The records:
+===+

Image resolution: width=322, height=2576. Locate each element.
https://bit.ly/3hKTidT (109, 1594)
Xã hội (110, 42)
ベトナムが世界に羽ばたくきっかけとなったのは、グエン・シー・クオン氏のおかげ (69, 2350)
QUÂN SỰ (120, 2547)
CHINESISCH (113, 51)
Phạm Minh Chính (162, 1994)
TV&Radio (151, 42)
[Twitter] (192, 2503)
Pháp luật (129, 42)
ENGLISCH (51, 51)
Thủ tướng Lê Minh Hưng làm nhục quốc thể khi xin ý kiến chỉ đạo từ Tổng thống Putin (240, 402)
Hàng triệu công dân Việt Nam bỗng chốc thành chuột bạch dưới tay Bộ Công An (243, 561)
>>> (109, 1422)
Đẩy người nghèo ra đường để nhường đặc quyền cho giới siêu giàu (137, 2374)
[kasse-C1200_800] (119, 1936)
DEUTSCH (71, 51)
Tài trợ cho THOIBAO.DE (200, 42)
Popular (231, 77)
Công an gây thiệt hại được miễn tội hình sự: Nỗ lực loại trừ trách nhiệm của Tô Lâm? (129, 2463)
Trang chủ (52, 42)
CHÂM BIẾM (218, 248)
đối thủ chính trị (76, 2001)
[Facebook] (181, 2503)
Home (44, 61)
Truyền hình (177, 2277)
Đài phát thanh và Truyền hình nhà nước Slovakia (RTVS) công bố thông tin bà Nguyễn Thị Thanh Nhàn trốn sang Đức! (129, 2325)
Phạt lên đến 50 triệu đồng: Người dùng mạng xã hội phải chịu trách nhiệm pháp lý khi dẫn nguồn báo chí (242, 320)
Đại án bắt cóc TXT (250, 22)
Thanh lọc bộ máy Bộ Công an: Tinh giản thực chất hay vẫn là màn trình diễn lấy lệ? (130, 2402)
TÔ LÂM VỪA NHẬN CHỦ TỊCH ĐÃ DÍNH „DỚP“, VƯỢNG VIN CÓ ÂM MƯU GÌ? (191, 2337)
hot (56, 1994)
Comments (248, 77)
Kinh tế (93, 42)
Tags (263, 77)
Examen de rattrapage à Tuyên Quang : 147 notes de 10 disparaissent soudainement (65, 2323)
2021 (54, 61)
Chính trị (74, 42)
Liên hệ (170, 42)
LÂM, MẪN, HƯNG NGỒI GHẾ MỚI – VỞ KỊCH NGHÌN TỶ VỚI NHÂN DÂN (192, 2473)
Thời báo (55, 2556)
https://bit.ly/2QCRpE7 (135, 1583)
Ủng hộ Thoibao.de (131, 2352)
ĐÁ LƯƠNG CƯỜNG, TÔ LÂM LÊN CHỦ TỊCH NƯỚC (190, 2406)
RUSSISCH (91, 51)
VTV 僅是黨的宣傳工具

+===+

About this task:
Each line of the material above needs to be quoted exactly, please.

Answer space:
Image resolution: width=322, height=2576. Locate each element.
https://bit.ly/3hKTidT (109, 1594)
Xã hội (110, 42)
ベトナムが世界に羽ばたくきっかけとなったのは、グエン・シー・クオン氏のおかげ (69, 2350)
QUÂN SỰ (120, 2547)
CHINESISCH (113, 51)
Phạm Minh Chính (162, 1994)
TV&Radio (151, 42)
[Twitter] (192, 2503)
Pháp luật (129, 42)
ENGLISCH (51, 51)
Thủ tướng Lê Minh Hưng làm nhục quốc thể khi xin ý kiến chỉ đạo từ Tổng thống Putin (240, 402)
Hàng triệu công dân Việt Nam bỗng chốc thành chuột bạch dưới tay Bộ Công An (243, 561)
>>> (109, 1422)
Đẩy người nghèo ra đường để nhường đặc quyền cho giới siêu giàu (137, 2374)
[kasse-C1200_800] (119, 1936)
DEUTSCH (71, 51)
Tài trợ cho THOIBAO.DE (200, 42)
Popular (231, 77)
Công an gây thiệt hại được miễn tội hình sự: Nỗ lực loại trừ trách nhiệm của Tô Lâm? (129, 2463)
Trang chủ (52, 42)
CHÂM BIẾM (218, 248)
đối thủ chính trị (76, 2001)
[Facebook] (181, 2503)
Home (44, 61)
Truyền hình (177, 2277)
Đài phát thanh và Truyền hình nhà nước Slovakia (RTVS) công bố thông tin bà Nguyễn Thị Thanh Nhàn trốn sang Đức! (129, 2325)
Phạt lên đến 50 triệu đồng: Người dùng mạng xã hội phải chịu trách nhiệm pháp lý khi dẫn nguồn báo chí (242, 320)
Đại án bắt cóc TXT (250, 22)
Thanh lọc bộ máy Bộ Công an: Tinh giản thực chất hay vẫn là màn trình diễn lấy lệ? (130, 2402)
TÔ LÂM VỪA NHẬN CHỦ TỊCH ĐÃ DÍNH „DỚP“, VƯỢNG VIN CÓ ÂM MƯU GÌ? (191, 2337)
hot (56, 1994)
Comments (248, 77)
Kinh tế (93, 42)
Tags (263, 77)
Examen de rattrapage à Tuyên Quang : 147 notes de 10 disparaissent soudainement (65, 2323)
2021 (54, 61)
Chính trị (74, 42)
Liên hệ (170, 42)
LÂM, MẪN, HƯNG NGỒI GHẾ MỚI – VỞ KỊCH NGHÌN TỶ VỚI NHÂN DÂN (192, 2473)
Thời báo (55, 2556)
https://bit.ly/2QCRpE7 (135, 1583)
Ủng hộ Thoibao.de (131, 2352)
ĐÁ LƯƠNG CƯỜNG, TÔ LÂM LÊN CHỦ TỊCH NƯỚC (190, 2406)
RUSSISCH (91, 51)
VTV 僅是黨的宣傳工具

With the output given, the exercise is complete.